Dopo il successo globale ottenuto con La casa di carta, Netflix ha puntato sulla carta Alex Pina – uno che evidentemente sa come piacere al grande pubblico – per nuovi show. Sky Rojo è uno di questi ma, nome dell'ideatore a parte, non ha poi molto in comune con la serie sulla rapina alla zecca di Spagna. Forte dell'appellativo "pulp" autoattribuitosi, Sky Rojo guarda come modello all'exploitation al femminile, quello low budget delle donne in fuga – e successivamente all'attacco – in un ambiente maschilista. È una visione agile e superficiale, che azzecca il trio di protagoniste, ma non va poi molto più in profondità di così.

La storia racconta di tre prostitute, Coral, Wendy e Gina, che dopo un gesto di violenza e ribellione fuggono dal proprietario del locale dove lavoravano. Una vita di stenti e privazioni, nata da esigenze e dalla falsa promessa di un benessere mai arrivato. Praticamente una prigione dalla quale le tre fuggono senza troppi rimpianti, ma con tanti ricordi addosso. Romeo, il capo del locale, le insegue o direttamente o affidandosi ai suoi uomini. Le tre dovranno lottare molto per mantenere la libertà appena ottenuta, e lo faranno affidandosi l'una all'altra.

Coral (Veronica Sanchez) che aveva il legame più forte con Romeo, l'argentina Wendy (interpretata dalla popstar Lali Esposito), e Gina (Yany Prado), di origine afro-cubana, anche lei vittima di false promesse: sono loro le protagoniste della serie e l'elemento migliore dello show.

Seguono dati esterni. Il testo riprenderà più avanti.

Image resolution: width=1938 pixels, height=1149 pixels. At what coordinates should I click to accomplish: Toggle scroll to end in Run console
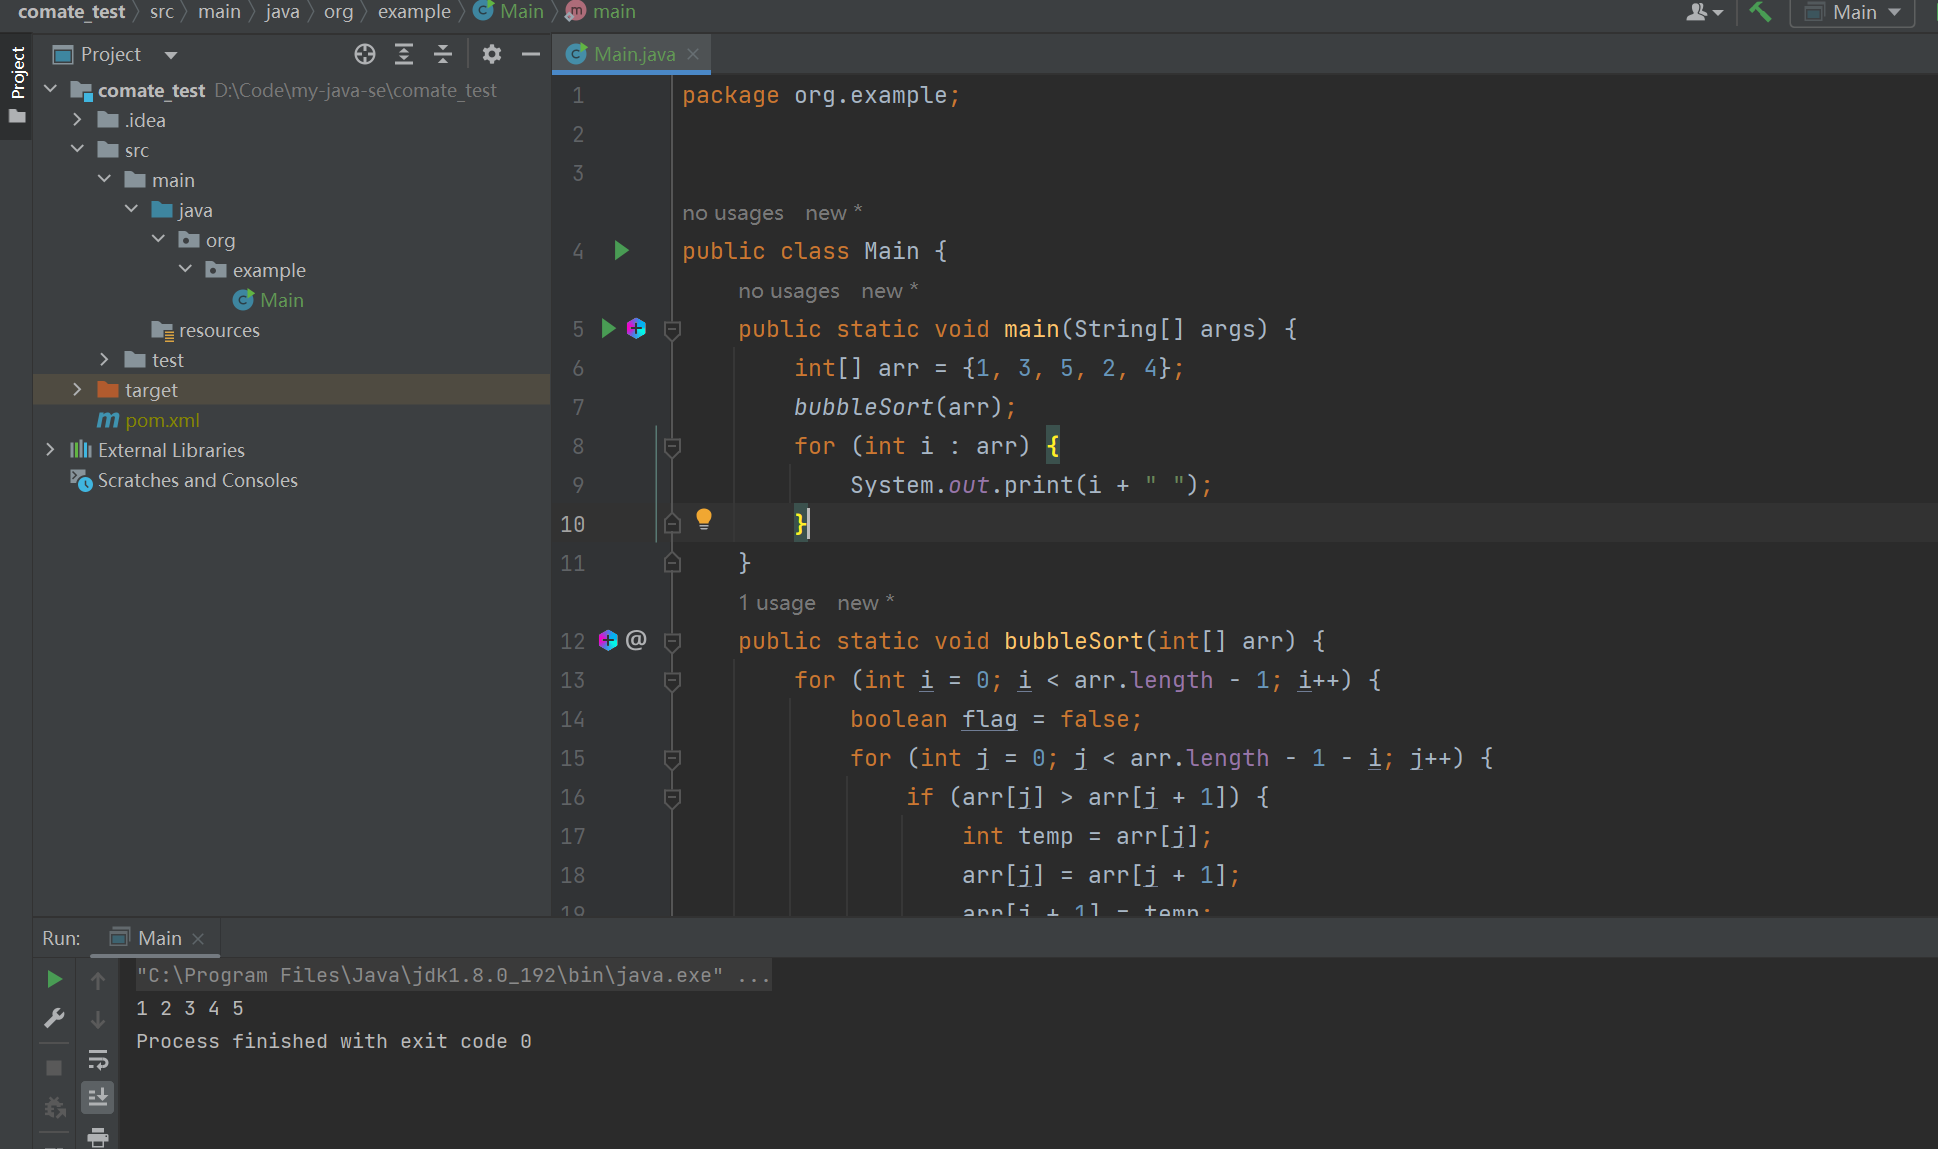click(x=98, y=1098)
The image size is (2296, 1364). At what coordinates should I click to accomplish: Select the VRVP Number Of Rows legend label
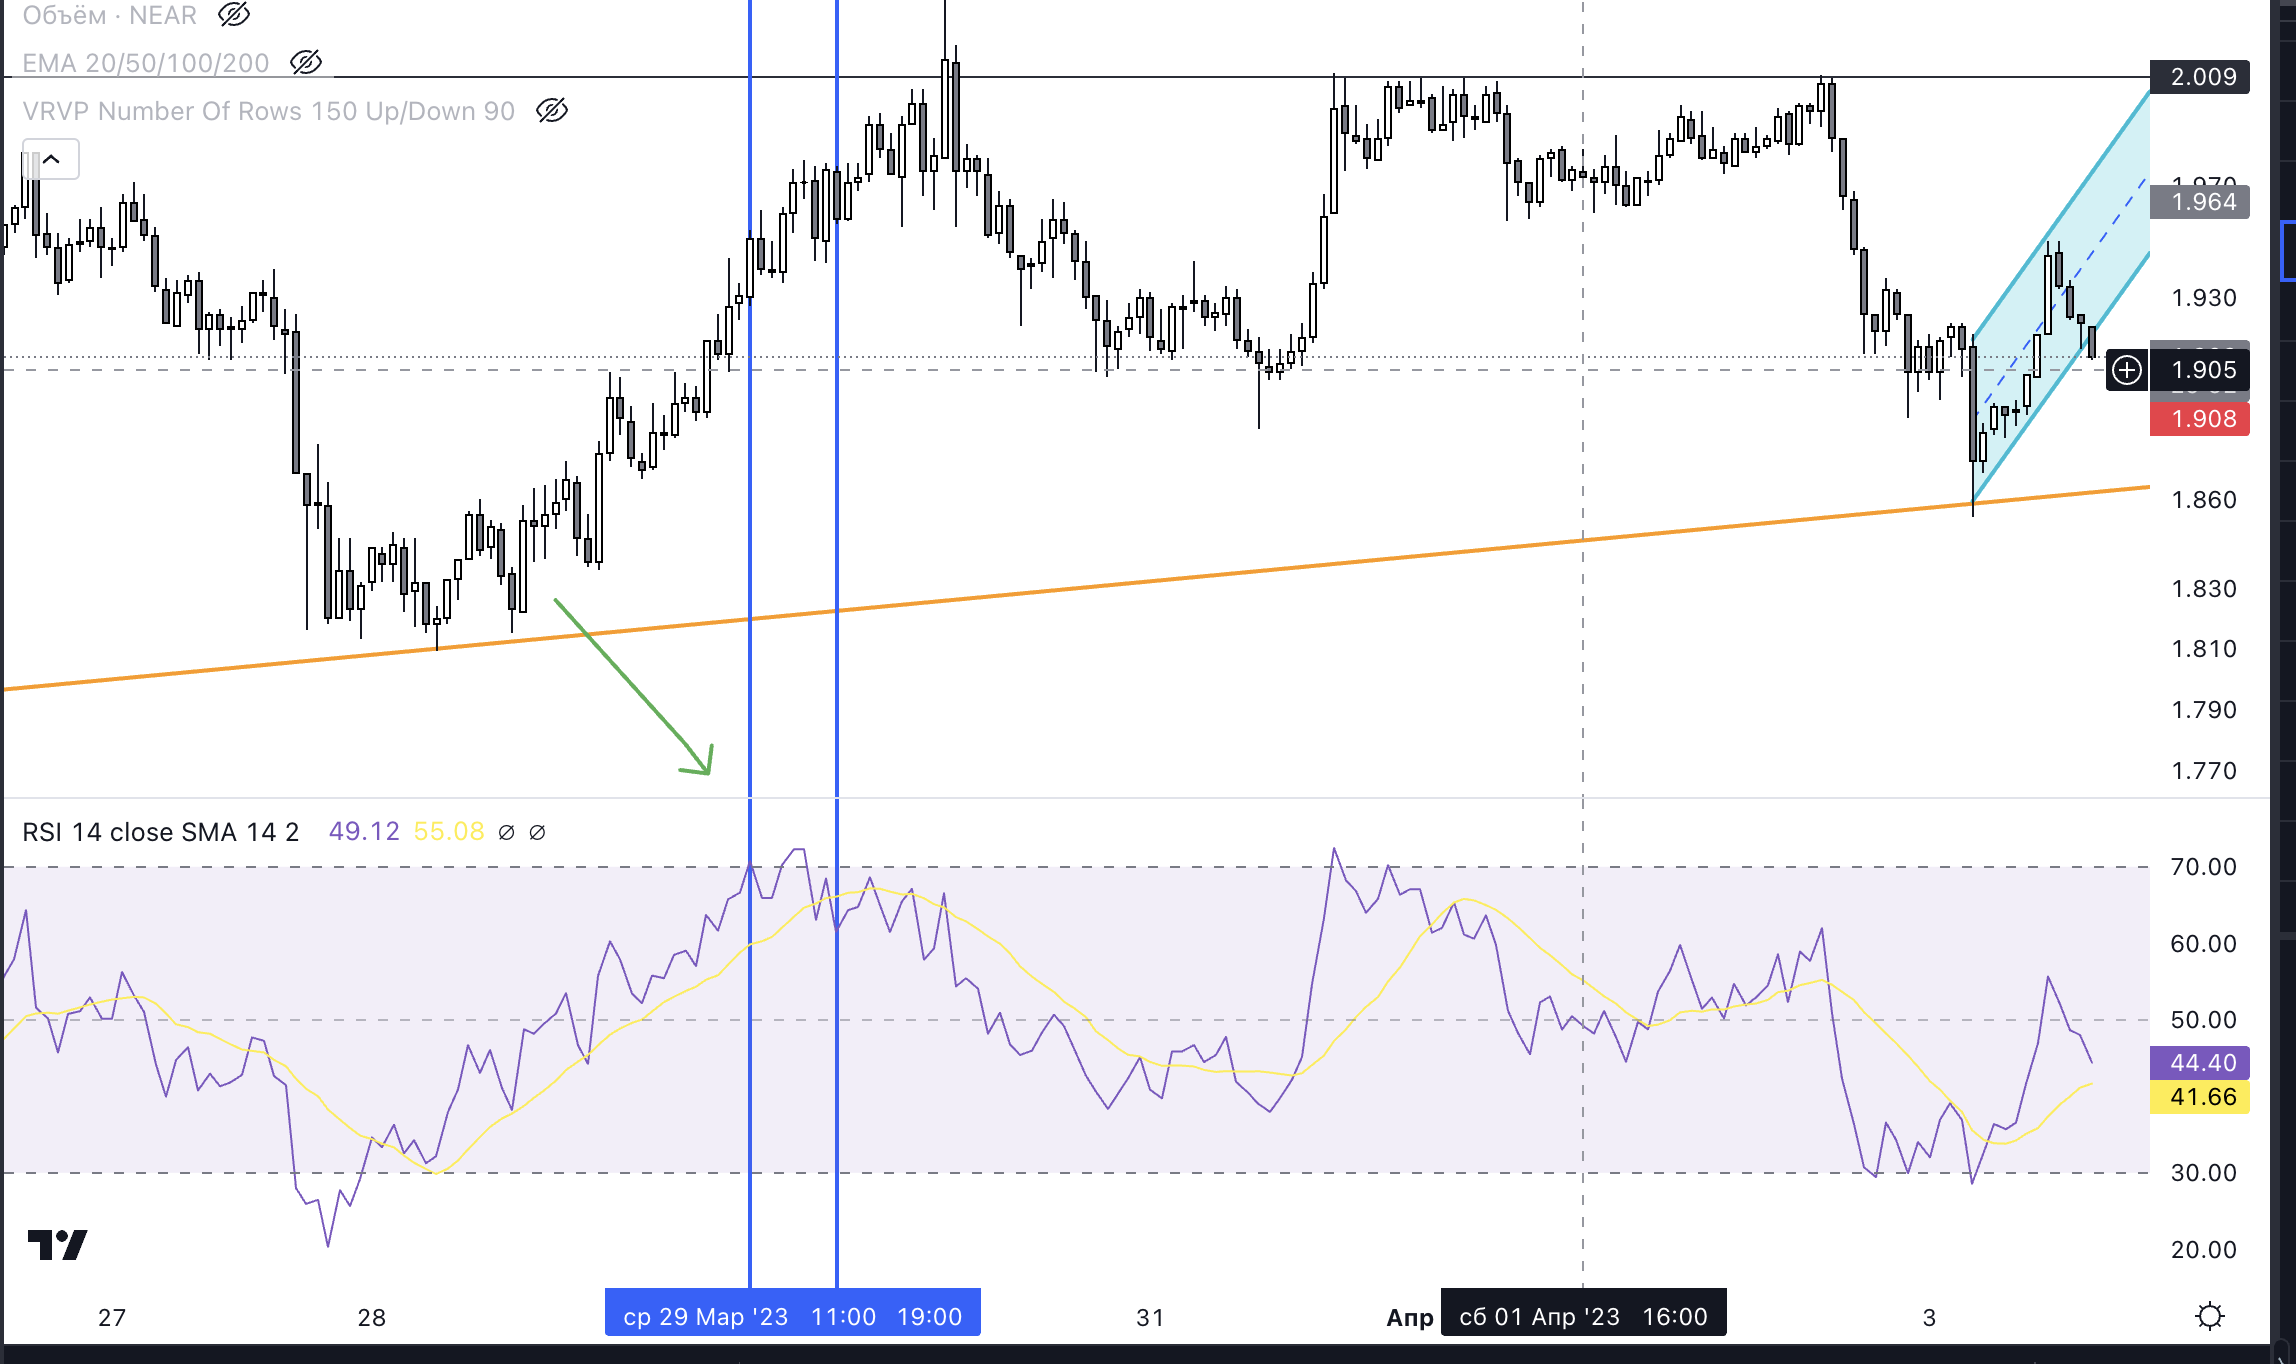point(268,111)
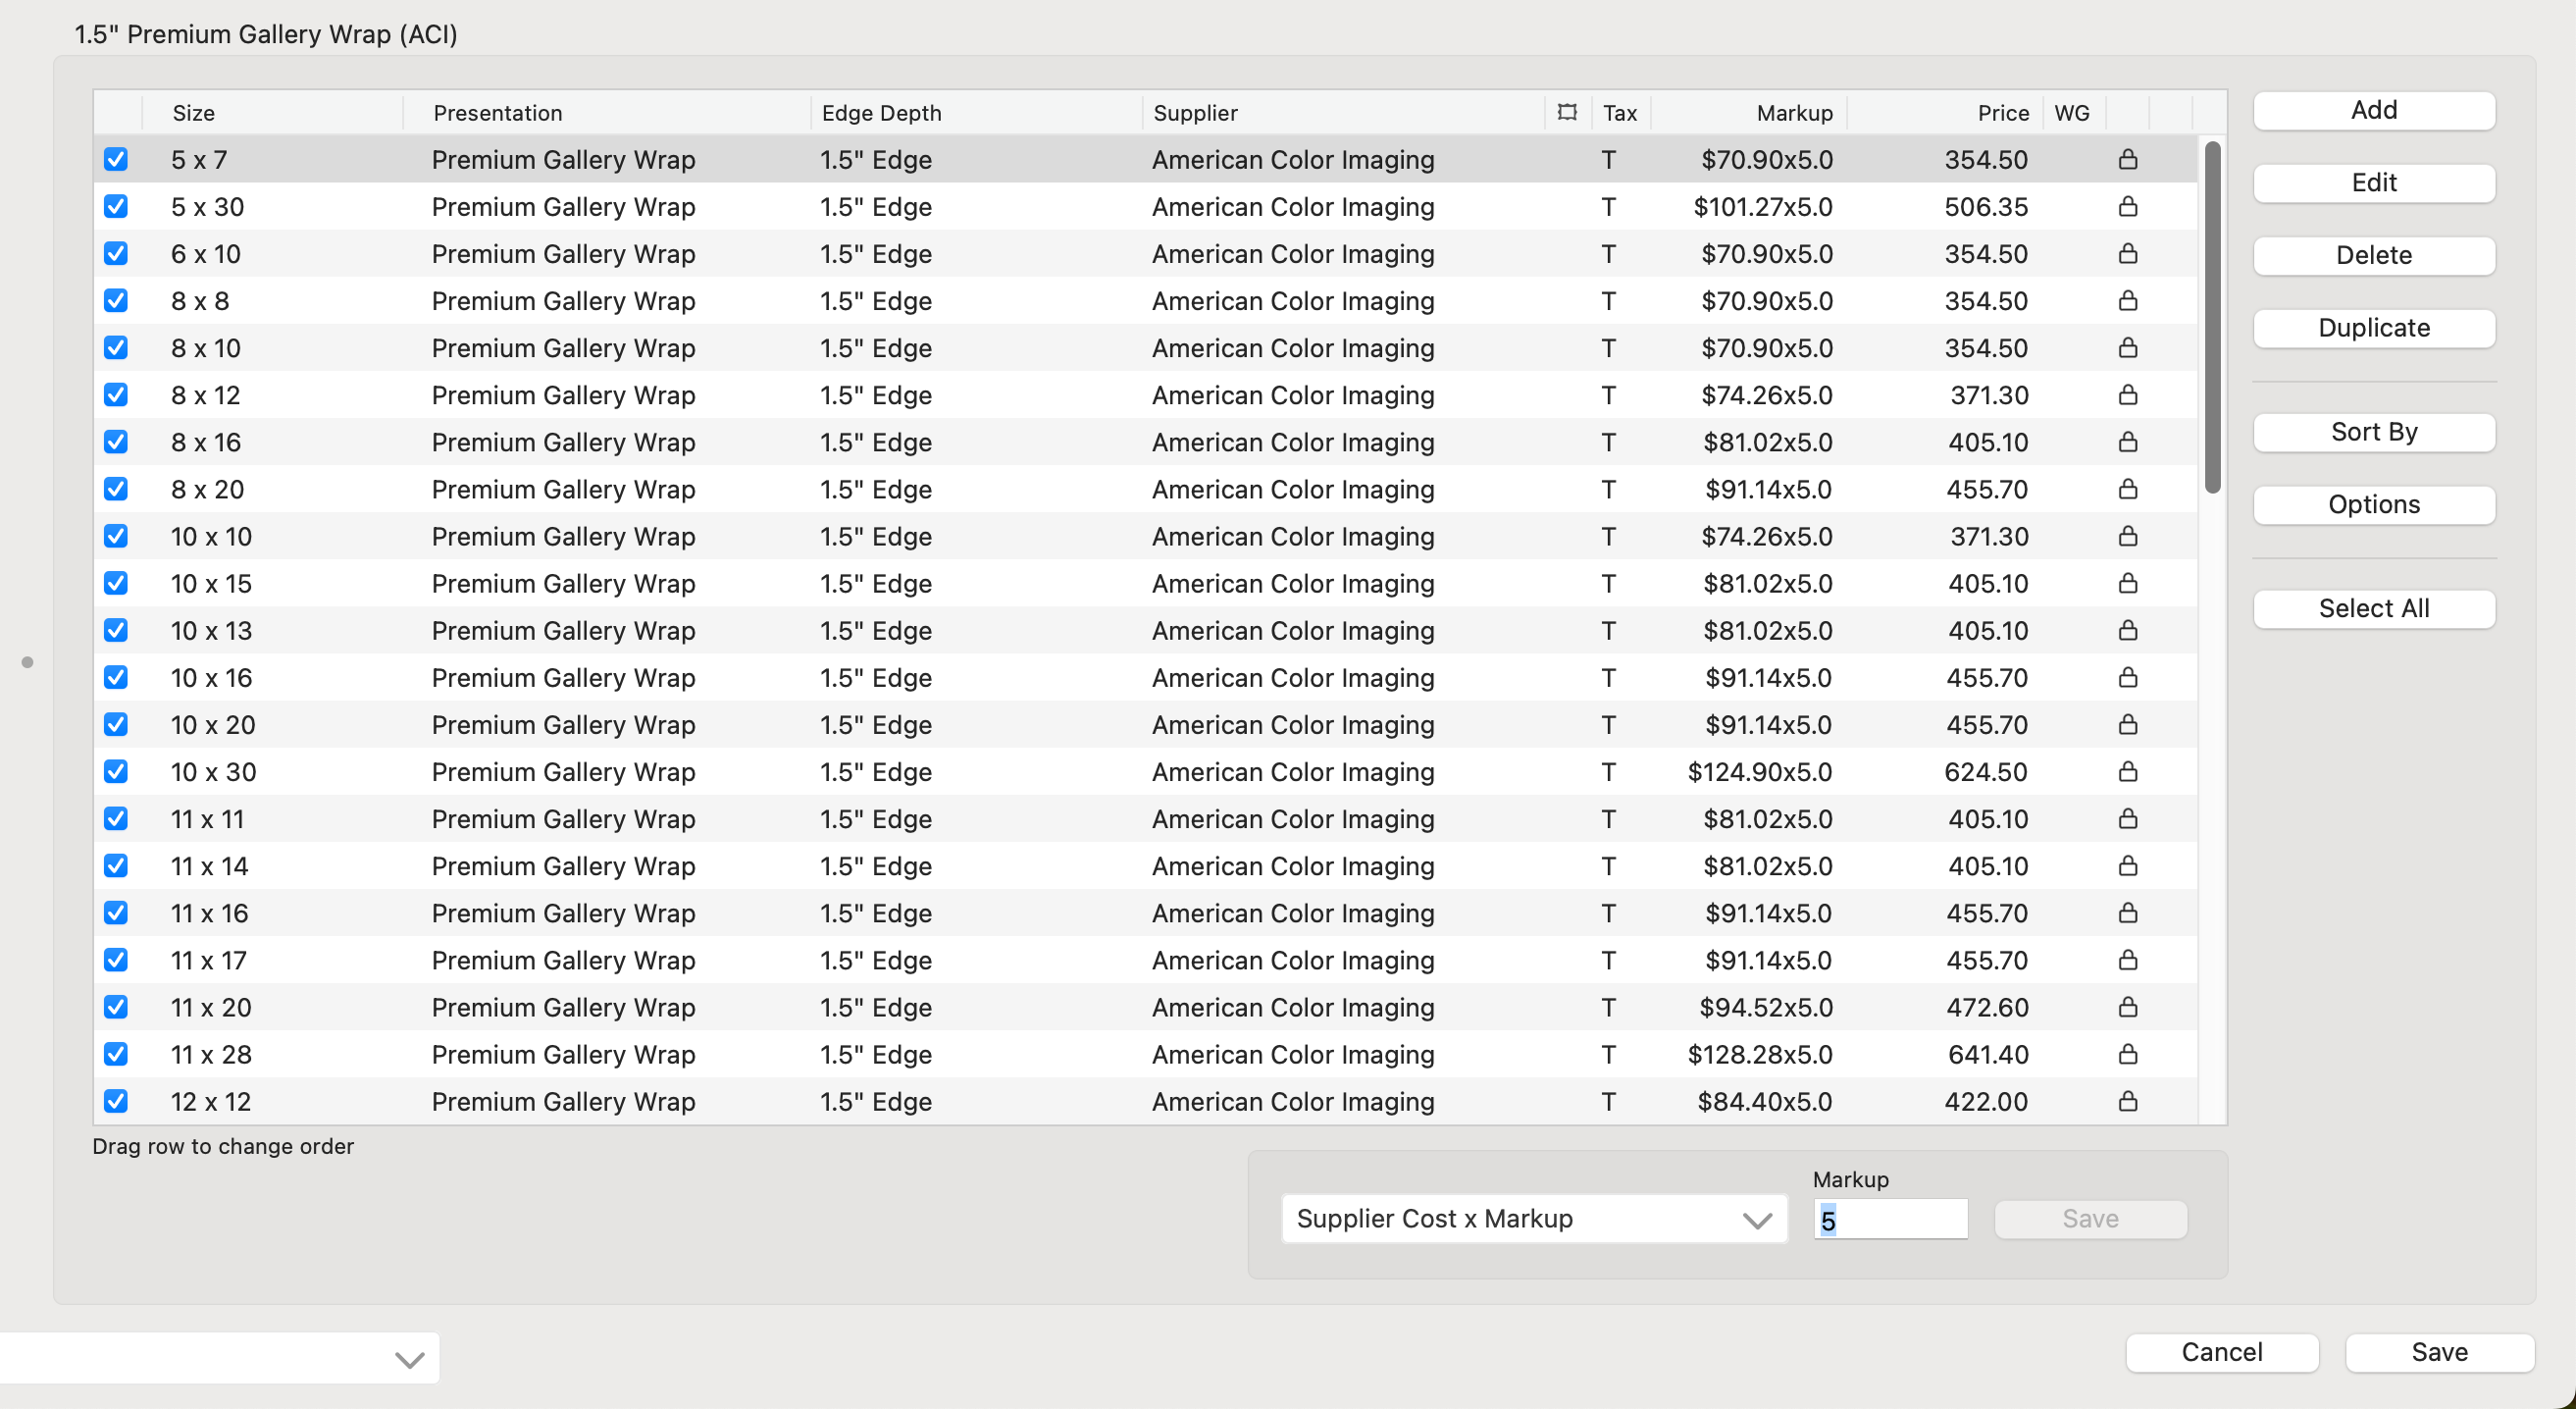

Il casting è azzeccato, e ognuna di loro riesce ad aderire bene alle caratteristiche del suo personaggio, anche grazie ad alcuni flashback chiarificatori.

Sky Rojo è una versione più patinata dell'exploitation al femminile, quello che vede donne sottomesse solo al principio, o solo in apparenza, trovare il loro riscatto attraverso una fuga violenta. Le componenti di erotismo ed action canonizzate, senza volerlo, da Faster, Pussycat! Kill! Kill!, diventeranno una costante capace di ispirare tutta una riscoperta moderna di certi cult a basso costo. Con risultati più o meno riusciti, da A prova di morte a Bitch Slap. Le velleità autoriali di Sky Rojo, se ci sono, si limitano ad una messa in scena più curata rispetto a La casa di carta, e ad una fotografia più satura, che accentua i freddi in interni e i caldi in esterni.

Funziona la velocità di consumo della serie, che dura appena otto episodi da circa mezz'ora ciascuno, e non chiede molto allo spettatore in termini di attenzione. Da qui a vederci una valida rappresentazione delle istanze femministe ce ne passa abbastanza, anche perché Sky Rojo non ha mai quella violenza liberatoria di cui avrebbe bisogno. Anzi, per qualche strano motivo la scrittura cerca una certa empatia mal posta nei confronti di quelli che ci vengono presentati come gli aguzzini delle donne. È comunque un prodotto migliore di La casa di carta, alleggerito dalle seriose affermazioni e teatralità di quella serie: se si prendesse ancora meno sul serio sarebbe ancora migliore.